La compréhension du passé colonial est plus importante que la repentance
Déconstruire le concept très à la mode de repentance pour mieux interroger les enjeux qu'il soulève, telle était l'ambition de la rencontre-débat « Algérie-France. De la repentance : nécessité ou alibi ' » organisée hier à Alger par les éditions Barzarkh et le quotidien El Watan week-end dont les intervenants ont mis en évidence la nécessité d'entreprendre de nouvelles pistes de réflexion répondant aux changements intervenus dans les deux pays depuis l'Indépendance de l'Algérie.
« Demander un repentir ne sert à rien, le plus important est de comprendre ce qui s'est passé », a déclaré samedi à Alger Ismaïl Sélim Khaznadar, coordinateur de l'ouvrage Aspects de la repentance, paru aux éditions Barzakh en juillet 2012, qui a inspiré le thème d'un débat organisé par les Editions Barzakh et El-Watan End. Même remarque préliminaire de l'historienne Malika Rahal, qui a expliqué pourquoi, malgré toutes les réserves que le concept de repentance soulève, « ils nous obligent à en parler ». « L'enjeu est de trouver une solution pour gérer un passé marqué par la violence, la guerre et l'oppression. Gérer le passé signifie remettre les compteurs à zéro afin d'apaiser les rapports entre les deux pays, permettre la réparation pour trouver un équilibre et la réalisation du deuil ».

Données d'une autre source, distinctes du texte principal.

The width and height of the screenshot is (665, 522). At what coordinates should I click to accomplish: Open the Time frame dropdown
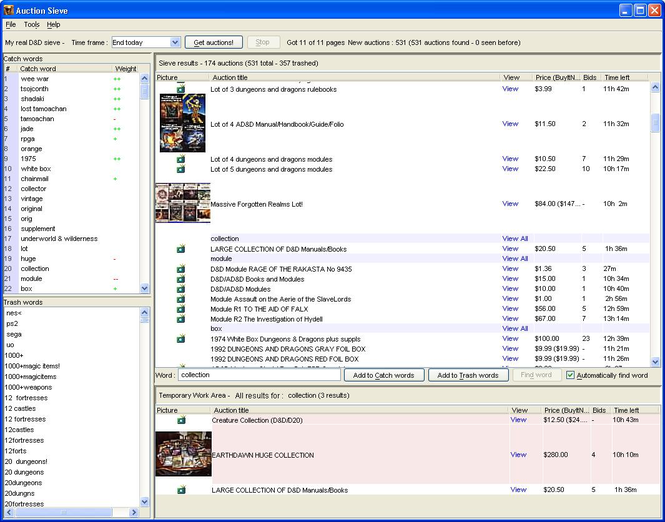click(175, 43)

Exit donc le « problématique concept de repentance ». L'heure est venue d'entreprendre une autre démarche, celle de l'élucidation, a plaidé Ismaël Sélim Khaznadar. « Traçons notre histoire par nous-mêmes, loin de toute catégorie coloniale à laquelle appartient la repentance ». Pour cela, l'Algérie doit donc inventer de nouvelles réponses aux questions posées par la colonisation. Selon Malika Rahal, chercheuse à l'Institut d'histoire du temps présent de Paris (CNRS), ces « autres solutions de gestion du passé » sont à mettre en place avant tout au niveau de la justice et des tribunaux dominés, en France, par les lois d'amnistie. « Le seul modèle de gestion du passé existant aujourd'hui dans l'Hexagone est celui du Tribunal de Nuremberg, héritier de la seconde guerre mondiale, qu'il faudrait reproduire systématiquement. L'ennui c'est que toutes les situations historiques ne sont pas comparables ». Et en premier lieu la question coloniale qu'il est impossible, dans les dispositions actuelles, de prendre en charge par un Tribunal. « La France mais aussi l'Algérie se retrouvent par conséquent très démunies », déplore Ismaël Sélim Khaznadar.
Une nouvelle génération à la recherche de sens
Si la question de la repentance se pose avec autant d'acuité ces dernières années, c'est en raison du changement d'atmosphère entre 1960 et aujourd'hui, estime Malika Rahal. « En 1962, l'Indépendance donne un sens à la période coloniale et joue dans le rapport et la façon de raconter le passé. Aujourd'hui, la capacité à gérer la période coloniale est beaucoup plus difficile, avec la nouvelle génération qui n'a pas vécu 1962 et entretient un autre rapport à l'Etat ».
Ce passage du statut de vainqueur à celui de victime est un changement fondamental, car cet effondrement implique de retrouver du sens, a insisté Ismaël Sélim Khaznadar. Pour cela, « on n'a pas besoin de repentance, mais bien plutôt d'élucider le passé », a conclu ce professeur de mathématiques à l'Université de Constantine.